─── PROVIDED ENTRIES ───
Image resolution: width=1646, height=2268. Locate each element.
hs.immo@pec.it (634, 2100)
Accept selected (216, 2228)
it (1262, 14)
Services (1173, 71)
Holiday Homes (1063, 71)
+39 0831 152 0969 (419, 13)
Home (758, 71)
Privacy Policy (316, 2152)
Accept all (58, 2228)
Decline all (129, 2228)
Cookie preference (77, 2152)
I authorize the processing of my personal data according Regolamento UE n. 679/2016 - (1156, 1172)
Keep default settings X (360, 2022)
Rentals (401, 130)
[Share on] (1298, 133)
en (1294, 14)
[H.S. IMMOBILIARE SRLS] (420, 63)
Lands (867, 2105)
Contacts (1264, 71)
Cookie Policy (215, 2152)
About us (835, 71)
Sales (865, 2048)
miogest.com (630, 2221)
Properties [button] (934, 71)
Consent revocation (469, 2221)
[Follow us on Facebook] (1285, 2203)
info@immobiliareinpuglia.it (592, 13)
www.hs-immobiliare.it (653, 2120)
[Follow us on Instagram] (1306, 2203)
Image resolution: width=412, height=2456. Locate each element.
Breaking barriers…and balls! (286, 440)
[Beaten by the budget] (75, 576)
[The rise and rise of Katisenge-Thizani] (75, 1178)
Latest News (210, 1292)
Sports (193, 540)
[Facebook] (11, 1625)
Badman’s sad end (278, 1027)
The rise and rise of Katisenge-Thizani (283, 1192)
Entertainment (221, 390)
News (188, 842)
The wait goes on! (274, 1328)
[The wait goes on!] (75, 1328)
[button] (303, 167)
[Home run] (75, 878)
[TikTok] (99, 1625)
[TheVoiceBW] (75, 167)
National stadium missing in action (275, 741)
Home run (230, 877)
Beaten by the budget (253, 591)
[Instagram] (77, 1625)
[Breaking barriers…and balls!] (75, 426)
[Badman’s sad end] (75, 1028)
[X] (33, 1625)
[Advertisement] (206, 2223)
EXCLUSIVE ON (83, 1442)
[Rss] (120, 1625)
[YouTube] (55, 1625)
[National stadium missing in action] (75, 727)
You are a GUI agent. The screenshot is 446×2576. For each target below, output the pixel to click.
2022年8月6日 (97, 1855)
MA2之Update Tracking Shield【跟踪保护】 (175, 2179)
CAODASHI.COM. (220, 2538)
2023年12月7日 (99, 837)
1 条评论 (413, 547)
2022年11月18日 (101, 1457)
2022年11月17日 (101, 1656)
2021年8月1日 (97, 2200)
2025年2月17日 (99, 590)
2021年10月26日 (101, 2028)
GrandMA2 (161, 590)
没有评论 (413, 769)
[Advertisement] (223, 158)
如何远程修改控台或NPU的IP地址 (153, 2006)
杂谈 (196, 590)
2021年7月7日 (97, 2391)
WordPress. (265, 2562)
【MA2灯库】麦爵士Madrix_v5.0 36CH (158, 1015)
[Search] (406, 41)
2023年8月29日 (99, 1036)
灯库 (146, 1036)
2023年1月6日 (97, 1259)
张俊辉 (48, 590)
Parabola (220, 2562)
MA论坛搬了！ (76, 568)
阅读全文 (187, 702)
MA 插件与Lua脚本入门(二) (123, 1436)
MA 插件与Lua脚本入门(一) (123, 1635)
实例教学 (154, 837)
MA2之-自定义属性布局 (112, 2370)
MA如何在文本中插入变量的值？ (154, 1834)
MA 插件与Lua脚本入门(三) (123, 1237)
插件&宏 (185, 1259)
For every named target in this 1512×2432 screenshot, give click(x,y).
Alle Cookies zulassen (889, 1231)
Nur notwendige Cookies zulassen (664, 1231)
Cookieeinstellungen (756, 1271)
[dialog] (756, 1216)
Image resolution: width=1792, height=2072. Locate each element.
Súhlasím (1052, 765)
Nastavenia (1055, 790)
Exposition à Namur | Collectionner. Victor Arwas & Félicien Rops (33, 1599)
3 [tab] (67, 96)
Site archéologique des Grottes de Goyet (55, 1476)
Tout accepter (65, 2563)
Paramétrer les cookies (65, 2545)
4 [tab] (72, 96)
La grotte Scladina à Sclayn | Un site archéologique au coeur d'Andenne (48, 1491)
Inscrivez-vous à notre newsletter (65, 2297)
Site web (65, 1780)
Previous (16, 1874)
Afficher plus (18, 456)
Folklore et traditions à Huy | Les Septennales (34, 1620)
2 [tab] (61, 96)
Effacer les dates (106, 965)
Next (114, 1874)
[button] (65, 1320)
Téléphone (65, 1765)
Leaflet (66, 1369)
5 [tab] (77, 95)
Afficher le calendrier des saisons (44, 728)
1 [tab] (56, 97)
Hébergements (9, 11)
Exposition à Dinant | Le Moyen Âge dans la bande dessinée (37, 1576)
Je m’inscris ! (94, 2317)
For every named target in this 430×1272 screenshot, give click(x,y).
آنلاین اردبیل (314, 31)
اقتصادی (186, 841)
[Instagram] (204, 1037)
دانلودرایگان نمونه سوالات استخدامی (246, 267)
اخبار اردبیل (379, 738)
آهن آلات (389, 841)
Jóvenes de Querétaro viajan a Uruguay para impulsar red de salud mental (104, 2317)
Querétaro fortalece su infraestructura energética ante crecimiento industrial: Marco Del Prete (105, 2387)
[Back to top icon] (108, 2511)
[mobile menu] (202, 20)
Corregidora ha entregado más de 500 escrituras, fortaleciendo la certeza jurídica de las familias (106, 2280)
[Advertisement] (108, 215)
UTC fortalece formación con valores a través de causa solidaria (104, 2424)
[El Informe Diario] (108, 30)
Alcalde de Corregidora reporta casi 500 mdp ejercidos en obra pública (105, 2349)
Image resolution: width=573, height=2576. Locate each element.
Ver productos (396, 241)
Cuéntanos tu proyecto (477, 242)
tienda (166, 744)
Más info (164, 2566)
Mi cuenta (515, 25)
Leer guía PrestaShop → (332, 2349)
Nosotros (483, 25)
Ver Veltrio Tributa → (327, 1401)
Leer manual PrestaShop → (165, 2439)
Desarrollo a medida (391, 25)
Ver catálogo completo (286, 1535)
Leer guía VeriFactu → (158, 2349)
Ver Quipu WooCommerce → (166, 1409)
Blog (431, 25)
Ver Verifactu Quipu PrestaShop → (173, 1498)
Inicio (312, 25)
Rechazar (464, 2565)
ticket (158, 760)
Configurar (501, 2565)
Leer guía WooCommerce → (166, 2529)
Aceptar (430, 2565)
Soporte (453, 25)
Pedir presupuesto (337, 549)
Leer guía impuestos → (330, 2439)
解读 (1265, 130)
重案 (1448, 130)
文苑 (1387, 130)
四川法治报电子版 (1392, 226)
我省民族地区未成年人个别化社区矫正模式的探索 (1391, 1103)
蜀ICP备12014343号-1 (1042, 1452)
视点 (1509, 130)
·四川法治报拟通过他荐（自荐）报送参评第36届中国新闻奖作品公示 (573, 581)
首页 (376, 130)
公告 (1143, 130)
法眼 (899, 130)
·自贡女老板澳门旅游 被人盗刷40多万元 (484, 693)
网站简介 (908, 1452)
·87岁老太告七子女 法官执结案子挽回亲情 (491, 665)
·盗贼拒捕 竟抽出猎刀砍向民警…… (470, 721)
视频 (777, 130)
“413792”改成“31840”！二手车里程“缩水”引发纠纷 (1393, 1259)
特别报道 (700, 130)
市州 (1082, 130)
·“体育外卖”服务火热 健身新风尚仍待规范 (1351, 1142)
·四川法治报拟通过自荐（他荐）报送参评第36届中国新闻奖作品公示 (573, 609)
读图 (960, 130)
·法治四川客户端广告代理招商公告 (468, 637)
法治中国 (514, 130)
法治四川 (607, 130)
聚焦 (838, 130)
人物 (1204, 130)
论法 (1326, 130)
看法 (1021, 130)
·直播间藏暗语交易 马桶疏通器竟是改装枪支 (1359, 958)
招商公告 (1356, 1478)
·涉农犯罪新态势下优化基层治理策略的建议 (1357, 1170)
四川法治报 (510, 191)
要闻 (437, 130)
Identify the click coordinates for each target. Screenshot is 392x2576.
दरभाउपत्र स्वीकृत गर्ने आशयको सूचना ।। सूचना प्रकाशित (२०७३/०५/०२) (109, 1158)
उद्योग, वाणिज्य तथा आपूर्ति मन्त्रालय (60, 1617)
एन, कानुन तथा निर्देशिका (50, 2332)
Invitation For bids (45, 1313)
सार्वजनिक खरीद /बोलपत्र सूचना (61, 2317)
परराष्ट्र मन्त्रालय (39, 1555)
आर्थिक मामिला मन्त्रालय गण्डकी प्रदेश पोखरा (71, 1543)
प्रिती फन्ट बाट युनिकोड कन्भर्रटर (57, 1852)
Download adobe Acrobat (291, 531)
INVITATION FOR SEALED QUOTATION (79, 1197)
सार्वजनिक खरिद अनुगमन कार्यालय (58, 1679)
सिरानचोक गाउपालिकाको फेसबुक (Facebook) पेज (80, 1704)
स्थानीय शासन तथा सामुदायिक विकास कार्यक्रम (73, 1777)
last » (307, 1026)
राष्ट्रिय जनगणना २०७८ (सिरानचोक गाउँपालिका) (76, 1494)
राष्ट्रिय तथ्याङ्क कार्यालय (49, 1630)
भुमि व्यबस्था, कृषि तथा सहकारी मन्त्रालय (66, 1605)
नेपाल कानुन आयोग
───
### YOUR TASK
Please copy only these lines, exactly: the first line of the records through the line containing "The wait goes on! (274, 1328)", ends included.

### THE COMPLETED TASK
Image resolution: width=1646, height=2268. Locate each element.
hs.immo@pec.it (634, 2100)
Accept selected (216, 2228)
it (1262, 14)
Services (1173, 71)
Holiday Homes (1063, 71)
+39 0831 152 0969 (419, 13)
Home (758, 71)
Privacy Policy (316, 2152)
Accept all (58, 2228)
Decline all (129, 2228)
Cookie preference (77, 2152)
I authorize the processing of my personal data according Regolamento UE n. 679/2016 - (1156, 1172)
Keep default settings X (360, 2022)
Rentals (401, 130)
[Share on] (1298, 133)
en (1294, 14)
[H.S. IMMOBILIARE SRLS] (420, 63)
Lands (867, 2105)
Contacts (1264, 71)
Cookie Policy (215, 2152)
About us (835, 71)
Sales (865, 2048)
miogest.com (630, 2221)
Properties [button] (934, 71)
Consent revocation (469, 2221)
[Follow us on Facebook] (1285, 2203)
info@immobiliareinpuglia.it (592, 13)
www.hs-immobiliare.it (653, 2120)
[Follow us on Instagram] (1306, 2203)
Image resolution: width=412, height=2456. Locate each element.
Breaking barriers…and balls! (286, 440)
[Beaten by the budget] (75, 576)
[The rise and rise of Katisenge-Thizani] (75, 1178)
Latest News (210, 1292)
Sports (193, 540)
[Facebook] (11, 1625)
Badman’s sad end (278, 1027)
The rise and rise of Katisenge-Thizani (283, 1192)
Entertainment (221, 390)
News (188, 842)
The wait goes on! (274, 1328)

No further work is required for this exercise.